So, I don't know if this is AI generated or whether the author is actually unaware, but Atari cartridges and floppies commonly had copy protections. My uncle was active in the scene at the time, and as an electrical engineer came up with a solution. When I inherited his Atari 800 in the 90s there was a physical button wired into the floppy drive which would force a bad sector onto the disk as it was being written. He had notebooks about the timing for these bad sectors per game.
So, yeah. The "article" is incorrect from nearly the get-go about the "wild west" Atari age.
No, it is not AI generated. It was based on my research.
I think there is a mix-up here between Atari home consoles and Atari home computers.
In that section I was talking about early console platforms such as the Atari 2600, where the cartridge interface itself had no lockout/authentication mechanism comparable to what Nintendo later did with the 10NES. That is why third-party cartridges could exist and Atari’s main response was legal rather than technical.

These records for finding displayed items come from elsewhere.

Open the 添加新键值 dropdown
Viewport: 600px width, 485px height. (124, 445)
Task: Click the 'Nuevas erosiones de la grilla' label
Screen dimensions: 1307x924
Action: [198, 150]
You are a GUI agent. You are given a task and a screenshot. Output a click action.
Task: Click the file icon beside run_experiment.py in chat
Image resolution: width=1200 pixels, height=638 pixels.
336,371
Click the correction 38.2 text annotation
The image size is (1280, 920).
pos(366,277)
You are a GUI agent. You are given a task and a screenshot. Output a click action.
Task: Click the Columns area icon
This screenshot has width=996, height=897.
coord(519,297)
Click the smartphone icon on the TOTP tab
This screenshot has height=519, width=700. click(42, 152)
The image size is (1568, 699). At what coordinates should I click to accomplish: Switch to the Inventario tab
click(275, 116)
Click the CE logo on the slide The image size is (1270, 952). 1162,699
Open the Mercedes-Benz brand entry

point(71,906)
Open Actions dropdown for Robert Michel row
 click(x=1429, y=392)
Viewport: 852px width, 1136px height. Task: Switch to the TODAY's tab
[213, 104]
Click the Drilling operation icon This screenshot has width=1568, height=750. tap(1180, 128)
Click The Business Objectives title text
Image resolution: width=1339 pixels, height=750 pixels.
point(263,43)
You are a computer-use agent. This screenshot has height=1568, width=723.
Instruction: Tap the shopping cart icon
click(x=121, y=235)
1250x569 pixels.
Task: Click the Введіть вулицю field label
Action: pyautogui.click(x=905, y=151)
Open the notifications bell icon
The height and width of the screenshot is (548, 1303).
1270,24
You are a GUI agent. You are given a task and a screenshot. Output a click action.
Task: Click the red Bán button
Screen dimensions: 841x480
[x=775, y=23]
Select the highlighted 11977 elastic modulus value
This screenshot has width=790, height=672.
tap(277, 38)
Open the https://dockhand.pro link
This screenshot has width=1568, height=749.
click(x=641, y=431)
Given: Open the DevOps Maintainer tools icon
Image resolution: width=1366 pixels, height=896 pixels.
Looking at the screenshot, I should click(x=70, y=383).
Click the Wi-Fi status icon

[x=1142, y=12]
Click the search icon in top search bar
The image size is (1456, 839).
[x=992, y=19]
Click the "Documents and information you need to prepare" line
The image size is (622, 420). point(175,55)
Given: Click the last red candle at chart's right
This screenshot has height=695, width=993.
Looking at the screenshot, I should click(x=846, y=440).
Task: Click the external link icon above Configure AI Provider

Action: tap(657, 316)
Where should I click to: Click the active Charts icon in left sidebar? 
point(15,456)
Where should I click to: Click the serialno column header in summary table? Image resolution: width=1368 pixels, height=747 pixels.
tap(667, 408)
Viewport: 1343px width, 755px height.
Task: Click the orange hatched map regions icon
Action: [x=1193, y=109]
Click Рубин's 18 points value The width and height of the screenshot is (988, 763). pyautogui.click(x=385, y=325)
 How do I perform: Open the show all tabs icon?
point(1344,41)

What you describe for the Atari 800 is real, but it belongs to a different context: the Atari 8-bit computer line, especially floppy-disk software, where copy-protection tricks such as intentional bad sectors and timing-based checks were indeed common.
So I agree that Atari computer software often used copy protection, but that does not contradict the point I was making about the early console era.
Hi, quick note on "For modern Xbox platforms, public 2024 work exposed SystemOS kernel exploitation on both Xbox One and Xbox Series"
I'm a former Xbox hacker, then former Microsoft employee, and (long after) leaving Microsoft helped with the Collateral Damage post-exploitation payload.
The design of the Xbox One security predates me, but Microsoft has always known that SystemOS would be a weak link that would almost guaranteed to be compromised and shoved most of their attack surface that can be trivially attacked in there. The system shell, 3rd-party apps, guide, etc. all run in SystemOS.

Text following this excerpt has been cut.